Twenty years ago, Emek Refaim was south Jerusalem’s culinary hub. That changed once the First Station opened, with its large parking lot. Parking can still be tough on Emek Refaim Street, but if you haven’t been there in a while, it’s worth a visit.

The restaurant is large with two dining rooms – one closest to the kitchen with the name “Roza” in bright white lights, and a larger dining room a little further away. The decor is modern with gray slate tables and black leather chairs.

Chef David Golan says Nino is the “little sister” of Roza, and he described it as “a chef restaurant with Mediterranean food.” I enjoyed the menu at Roza, but the food at Nino is much better.

 Nino (credit: Aviya Ashush)
Nino (credit: Aviya Ashush)

As we sat down, the couple behind us asked to speak to the chef.

“I’ve eaten asado all over Jerusalem, but it is never as tender and tasty as it is here,” Alan Levy told Golan, who beamed at the complement.

It turns out the Levys, who made aliyah from Queens six years ago, go out for dinner every Sunday night.

“It’s our date night,” Levy told me. “And we’ve been married for 48 years.”

He says they go only to mehadrin restaurants. Golan says the kashrut is “Mahpoud,” which is an extremely strict kashrut accepted by almost everyone, and the owners, including Golan, chose the hechsher deliberately.

“There are very few chef restaurants that are mehadrin,” he said. “And there is a growing public who wants mehadrin.”

He assured me that the interchange had not been planned for our benefit.

In terms of ordering, we put ourselves in Golan’s hands, which I always enjoy doing. A chef is often at his most creative in the appetizers, and my son and I enjoyed three appetizers.

The first was called “Nishnushei Bakar” (NIS 64), which I’ll translate as “Steak Bites.” It was a large dish of small pieces of steak, with caramelized onions, cherry tomatoes, peanuts and bean sprouts in a slightly sweet sauce – highly recommended.
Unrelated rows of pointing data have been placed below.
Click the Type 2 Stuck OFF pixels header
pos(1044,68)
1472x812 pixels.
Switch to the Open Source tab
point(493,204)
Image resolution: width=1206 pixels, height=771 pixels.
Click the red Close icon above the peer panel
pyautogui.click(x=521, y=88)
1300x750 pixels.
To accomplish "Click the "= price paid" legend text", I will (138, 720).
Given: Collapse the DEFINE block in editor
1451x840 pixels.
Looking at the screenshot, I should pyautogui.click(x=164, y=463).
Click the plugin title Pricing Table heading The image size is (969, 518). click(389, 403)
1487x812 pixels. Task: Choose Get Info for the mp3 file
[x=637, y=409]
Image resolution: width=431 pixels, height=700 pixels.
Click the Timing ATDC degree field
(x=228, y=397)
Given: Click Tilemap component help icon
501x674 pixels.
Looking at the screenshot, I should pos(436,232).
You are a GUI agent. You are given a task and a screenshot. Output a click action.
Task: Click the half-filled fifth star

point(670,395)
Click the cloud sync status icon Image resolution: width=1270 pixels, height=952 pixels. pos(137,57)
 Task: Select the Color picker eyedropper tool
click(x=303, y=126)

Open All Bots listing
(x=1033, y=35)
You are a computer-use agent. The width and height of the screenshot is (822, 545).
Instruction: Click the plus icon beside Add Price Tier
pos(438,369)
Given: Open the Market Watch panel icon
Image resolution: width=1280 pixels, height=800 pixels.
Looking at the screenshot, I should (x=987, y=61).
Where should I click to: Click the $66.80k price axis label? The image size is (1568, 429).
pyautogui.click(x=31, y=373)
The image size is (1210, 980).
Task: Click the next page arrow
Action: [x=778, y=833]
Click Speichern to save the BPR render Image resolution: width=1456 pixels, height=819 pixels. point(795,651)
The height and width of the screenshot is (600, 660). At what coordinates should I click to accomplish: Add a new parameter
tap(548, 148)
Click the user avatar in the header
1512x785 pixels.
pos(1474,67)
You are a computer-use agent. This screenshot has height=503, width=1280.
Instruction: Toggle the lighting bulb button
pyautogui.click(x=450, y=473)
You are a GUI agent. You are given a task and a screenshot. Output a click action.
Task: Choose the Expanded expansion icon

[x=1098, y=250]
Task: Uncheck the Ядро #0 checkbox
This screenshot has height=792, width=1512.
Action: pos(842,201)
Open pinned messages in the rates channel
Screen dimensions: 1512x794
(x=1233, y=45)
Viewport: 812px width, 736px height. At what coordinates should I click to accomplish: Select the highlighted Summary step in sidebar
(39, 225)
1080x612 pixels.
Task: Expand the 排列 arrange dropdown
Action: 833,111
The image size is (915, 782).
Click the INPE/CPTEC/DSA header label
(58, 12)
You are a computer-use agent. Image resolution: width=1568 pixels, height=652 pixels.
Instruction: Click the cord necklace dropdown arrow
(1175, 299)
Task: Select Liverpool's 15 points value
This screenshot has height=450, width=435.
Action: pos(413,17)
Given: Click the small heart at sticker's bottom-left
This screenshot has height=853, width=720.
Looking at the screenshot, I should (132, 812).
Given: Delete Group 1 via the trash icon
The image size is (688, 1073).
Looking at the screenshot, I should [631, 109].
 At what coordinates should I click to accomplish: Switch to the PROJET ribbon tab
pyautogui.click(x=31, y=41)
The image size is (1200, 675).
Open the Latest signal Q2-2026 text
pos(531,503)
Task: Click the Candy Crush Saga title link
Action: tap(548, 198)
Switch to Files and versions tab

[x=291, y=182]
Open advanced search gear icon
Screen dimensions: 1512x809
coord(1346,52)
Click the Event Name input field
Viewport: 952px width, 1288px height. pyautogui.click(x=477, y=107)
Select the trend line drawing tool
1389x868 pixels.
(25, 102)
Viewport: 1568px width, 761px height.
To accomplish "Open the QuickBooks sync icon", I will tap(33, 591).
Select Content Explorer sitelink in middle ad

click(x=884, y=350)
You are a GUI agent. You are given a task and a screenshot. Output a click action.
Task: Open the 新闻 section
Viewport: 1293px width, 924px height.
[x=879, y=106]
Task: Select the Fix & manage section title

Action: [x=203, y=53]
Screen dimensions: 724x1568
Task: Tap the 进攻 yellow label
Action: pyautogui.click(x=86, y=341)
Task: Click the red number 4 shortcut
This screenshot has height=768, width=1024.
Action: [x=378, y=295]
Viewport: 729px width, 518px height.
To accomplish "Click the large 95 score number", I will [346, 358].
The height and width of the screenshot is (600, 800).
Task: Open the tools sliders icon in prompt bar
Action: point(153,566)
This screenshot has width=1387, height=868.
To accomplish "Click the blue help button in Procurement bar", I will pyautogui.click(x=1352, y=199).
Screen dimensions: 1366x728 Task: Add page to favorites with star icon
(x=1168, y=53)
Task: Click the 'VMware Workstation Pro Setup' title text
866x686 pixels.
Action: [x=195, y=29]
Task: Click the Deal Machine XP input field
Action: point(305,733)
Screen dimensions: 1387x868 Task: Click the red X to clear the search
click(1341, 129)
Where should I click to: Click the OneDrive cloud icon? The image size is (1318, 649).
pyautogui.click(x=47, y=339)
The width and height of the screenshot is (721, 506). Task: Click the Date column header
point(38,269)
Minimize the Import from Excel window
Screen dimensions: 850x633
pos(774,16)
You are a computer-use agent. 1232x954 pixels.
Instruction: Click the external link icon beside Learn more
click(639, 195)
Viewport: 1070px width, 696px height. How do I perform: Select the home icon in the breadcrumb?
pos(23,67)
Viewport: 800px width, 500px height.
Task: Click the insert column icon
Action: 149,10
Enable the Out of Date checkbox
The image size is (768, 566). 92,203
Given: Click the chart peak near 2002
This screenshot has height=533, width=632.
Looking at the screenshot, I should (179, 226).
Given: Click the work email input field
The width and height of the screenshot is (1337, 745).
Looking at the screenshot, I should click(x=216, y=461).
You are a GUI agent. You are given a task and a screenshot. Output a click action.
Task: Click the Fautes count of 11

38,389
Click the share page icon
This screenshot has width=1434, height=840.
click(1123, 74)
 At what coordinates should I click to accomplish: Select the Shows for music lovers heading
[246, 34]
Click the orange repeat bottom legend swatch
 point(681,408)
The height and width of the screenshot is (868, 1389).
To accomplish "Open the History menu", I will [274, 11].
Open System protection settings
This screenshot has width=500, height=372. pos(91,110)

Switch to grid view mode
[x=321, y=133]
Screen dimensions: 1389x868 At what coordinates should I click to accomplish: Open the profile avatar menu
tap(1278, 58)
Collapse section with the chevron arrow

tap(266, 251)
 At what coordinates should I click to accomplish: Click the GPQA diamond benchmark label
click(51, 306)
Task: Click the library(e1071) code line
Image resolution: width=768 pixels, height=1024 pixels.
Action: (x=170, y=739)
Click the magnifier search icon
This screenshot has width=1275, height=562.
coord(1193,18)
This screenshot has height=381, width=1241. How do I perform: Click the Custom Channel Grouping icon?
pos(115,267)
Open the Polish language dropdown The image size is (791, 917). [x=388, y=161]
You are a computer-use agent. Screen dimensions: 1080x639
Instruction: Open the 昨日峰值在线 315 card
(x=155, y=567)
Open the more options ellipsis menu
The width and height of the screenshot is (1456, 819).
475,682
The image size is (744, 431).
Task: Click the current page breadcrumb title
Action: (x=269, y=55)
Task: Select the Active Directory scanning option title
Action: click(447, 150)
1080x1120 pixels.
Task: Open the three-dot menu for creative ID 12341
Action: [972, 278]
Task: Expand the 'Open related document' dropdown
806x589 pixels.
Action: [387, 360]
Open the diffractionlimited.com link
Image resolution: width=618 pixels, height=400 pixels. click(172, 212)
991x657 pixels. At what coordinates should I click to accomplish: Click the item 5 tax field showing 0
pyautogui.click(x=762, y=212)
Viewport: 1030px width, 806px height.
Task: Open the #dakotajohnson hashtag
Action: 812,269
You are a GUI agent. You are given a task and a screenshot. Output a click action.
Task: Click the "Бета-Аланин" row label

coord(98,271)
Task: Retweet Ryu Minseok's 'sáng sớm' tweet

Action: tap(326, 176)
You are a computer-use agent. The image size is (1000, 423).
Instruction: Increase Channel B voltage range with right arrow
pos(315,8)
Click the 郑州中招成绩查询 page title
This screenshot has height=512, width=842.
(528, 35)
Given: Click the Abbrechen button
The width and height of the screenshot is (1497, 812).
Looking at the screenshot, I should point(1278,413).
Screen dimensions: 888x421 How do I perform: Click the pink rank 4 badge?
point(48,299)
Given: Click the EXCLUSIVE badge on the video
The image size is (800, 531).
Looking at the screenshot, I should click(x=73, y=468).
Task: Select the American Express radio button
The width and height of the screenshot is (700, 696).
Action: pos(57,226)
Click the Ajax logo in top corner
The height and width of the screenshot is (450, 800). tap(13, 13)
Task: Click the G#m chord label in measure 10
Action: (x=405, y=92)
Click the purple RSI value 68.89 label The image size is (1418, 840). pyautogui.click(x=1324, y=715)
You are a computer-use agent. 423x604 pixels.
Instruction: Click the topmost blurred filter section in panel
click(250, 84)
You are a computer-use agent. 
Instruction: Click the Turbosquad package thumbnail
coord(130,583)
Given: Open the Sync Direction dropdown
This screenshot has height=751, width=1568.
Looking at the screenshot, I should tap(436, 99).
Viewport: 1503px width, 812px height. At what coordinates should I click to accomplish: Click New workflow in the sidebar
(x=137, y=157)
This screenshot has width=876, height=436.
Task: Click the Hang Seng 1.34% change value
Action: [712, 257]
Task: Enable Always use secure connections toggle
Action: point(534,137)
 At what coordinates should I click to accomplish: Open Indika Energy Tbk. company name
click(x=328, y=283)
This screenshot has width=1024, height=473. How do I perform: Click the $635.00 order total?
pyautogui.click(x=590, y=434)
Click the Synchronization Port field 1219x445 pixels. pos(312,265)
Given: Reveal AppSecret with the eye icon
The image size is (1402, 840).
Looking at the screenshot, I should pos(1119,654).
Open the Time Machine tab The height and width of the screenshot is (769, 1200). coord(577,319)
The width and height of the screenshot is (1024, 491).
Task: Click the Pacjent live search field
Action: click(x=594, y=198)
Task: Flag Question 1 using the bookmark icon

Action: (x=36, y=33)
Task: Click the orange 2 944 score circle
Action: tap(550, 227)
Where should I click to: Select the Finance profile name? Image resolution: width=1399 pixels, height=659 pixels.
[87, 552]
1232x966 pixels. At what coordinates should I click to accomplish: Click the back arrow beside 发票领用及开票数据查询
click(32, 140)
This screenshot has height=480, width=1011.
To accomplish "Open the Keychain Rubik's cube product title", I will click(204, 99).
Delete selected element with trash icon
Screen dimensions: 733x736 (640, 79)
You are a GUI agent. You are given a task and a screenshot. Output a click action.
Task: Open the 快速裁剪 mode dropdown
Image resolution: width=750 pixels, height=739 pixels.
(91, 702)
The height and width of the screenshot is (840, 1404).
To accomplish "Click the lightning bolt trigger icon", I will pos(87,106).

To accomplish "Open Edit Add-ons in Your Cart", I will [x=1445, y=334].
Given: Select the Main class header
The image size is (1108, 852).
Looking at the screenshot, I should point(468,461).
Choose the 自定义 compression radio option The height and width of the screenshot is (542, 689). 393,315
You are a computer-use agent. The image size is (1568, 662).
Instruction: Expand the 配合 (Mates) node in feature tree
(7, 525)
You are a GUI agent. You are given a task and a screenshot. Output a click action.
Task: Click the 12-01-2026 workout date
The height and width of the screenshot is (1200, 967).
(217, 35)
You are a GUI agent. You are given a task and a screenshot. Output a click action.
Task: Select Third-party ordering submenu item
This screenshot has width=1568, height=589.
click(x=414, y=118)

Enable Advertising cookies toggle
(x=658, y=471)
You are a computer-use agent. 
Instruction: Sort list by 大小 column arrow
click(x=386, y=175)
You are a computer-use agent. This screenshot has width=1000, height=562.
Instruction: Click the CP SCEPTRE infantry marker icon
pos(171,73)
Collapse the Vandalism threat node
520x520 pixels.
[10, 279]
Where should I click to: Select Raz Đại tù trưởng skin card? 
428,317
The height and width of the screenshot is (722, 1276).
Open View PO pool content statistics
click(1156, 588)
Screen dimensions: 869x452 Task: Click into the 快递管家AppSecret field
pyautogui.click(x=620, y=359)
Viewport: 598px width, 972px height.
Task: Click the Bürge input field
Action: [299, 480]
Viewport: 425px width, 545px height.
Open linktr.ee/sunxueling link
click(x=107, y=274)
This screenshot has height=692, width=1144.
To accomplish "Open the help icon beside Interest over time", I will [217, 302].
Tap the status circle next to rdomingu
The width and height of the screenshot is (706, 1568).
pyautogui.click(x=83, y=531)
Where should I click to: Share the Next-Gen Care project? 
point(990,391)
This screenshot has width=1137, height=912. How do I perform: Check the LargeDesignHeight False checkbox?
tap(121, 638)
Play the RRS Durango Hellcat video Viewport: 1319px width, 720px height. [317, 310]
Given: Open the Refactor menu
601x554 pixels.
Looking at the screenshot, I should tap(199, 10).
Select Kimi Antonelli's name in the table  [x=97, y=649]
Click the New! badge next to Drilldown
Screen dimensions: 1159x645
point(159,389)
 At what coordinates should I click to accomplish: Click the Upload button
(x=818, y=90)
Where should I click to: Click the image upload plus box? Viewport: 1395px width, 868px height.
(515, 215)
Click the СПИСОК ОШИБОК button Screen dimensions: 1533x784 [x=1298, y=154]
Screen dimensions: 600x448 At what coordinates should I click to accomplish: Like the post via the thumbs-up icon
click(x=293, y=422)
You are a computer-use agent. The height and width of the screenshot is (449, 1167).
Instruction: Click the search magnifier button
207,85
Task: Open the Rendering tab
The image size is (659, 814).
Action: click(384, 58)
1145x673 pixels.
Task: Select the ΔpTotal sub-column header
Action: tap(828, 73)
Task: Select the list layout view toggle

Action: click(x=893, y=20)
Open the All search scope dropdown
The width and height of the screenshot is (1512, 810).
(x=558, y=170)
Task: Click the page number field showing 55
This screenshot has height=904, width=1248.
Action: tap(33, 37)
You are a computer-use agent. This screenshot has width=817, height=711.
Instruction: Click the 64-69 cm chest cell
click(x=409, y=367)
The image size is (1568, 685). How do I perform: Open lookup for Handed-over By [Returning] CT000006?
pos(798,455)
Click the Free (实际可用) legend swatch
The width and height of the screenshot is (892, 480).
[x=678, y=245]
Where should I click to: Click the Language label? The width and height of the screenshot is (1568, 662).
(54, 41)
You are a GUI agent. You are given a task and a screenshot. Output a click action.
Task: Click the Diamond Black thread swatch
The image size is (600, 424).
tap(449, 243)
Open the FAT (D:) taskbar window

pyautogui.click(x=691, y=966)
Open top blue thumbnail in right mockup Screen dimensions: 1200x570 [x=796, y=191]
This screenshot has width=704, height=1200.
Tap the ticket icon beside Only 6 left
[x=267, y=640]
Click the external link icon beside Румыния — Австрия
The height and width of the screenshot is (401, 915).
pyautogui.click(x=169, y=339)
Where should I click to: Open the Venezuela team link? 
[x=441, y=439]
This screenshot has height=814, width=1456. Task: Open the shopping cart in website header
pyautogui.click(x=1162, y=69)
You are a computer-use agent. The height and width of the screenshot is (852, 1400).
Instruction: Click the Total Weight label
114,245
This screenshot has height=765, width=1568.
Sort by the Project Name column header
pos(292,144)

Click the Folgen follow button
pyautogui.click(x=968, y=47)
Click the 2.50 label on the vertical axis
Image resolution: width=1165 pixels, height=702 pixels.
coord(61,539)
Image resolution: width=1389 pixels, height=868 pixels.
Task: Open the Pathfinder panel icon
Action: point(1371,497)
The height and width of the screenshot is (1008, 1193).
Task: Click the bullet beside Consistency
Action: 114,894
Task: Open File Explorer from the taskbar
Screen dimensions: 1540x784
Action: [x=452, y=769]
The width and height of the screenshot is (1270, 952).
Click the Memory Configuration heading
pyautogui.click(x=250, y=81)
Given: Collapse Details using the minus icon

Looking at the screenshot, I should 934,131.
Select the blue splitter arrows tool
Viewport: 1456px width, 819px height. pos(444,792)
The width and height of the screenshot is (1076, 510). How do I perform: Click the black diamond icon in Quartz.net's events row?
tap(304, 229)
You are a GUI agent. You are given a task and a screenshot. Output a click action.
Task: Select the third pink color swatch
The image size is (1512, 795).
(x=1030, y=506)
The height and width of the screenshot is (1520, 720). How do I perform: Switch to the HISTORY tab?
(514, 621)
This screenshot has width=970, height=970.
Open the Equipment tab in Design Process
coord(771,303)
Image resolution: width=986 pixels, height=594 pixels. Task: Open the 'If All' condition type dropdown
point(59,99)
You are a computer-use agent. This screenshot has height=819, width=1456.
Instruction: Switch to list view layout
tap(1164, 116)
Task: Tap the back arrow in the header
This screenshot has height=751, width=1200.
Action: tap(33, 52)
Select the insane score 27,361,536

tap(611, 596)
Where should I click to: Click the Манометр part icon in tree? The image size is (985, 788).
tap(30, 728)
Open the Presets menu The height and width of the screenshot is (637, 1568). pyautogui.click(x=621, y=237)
We also tried the Roast beef (NIS 58), which was medium-rare slices of sirloin steak served on a salad of rocket leaves and a rémoulade dressing, which upgraded the dish.

The appetizer that was the least successful from my point of view was the Kurdish pastry stuffed with meat (NIS 52). The pastry was freshly baked in the tabun oven on-site, but there was too much pastry and not enough meat. It was served with salsa and a tehina that was interesting.

For main courses, Golan brought us pargiyot with herbs served on a bed of yellow rice, spiced with cranberries, almonds and shallots (NIS 89). The portion was quite large, and the pargiyot were grilled perfectly. The meat was juicy and the spices well-balanced.

We also tried a Turkish focaccia with ground beef and traditional seasonings (NIS 64), which was quite tasty.

On the third dish my son and I had a disagreement. It was homemade gnocchi with pieces of grilled liver and sweet potatoes in a sweet sauce (NIS 74). The components came together nicely, but I thought the liver was a little overdone. My son said it was perfect for him.

When Golan came over I showed him the liver and said I thought it was a bit overdone. He nodded and said, “I agree. But for the Mahpoud hechsher it has to be cooked like that.”

We were too full for dessert, but I’ve heard good things about the lemon meringue pie.

While the food is very good, the service needs some work. The waitresses were inexperienced and didn’t know the menu or how to serve professionally. A good waitstaff is crucial to a restaurant, especially a chef restaurant. If Golan can get this worked out, he’ll have a real hit on his hands.

After Passover they are planning to have a special Friday “Kabbalat Shabbat” menu with music.

Nino2 Rahel ImenuPhone: (02) 563-8000Hours: Sunday-Thursday, 12 noon – 11 p.m.Kashrut: Mahpoud

The writer was a guest of the restaurant.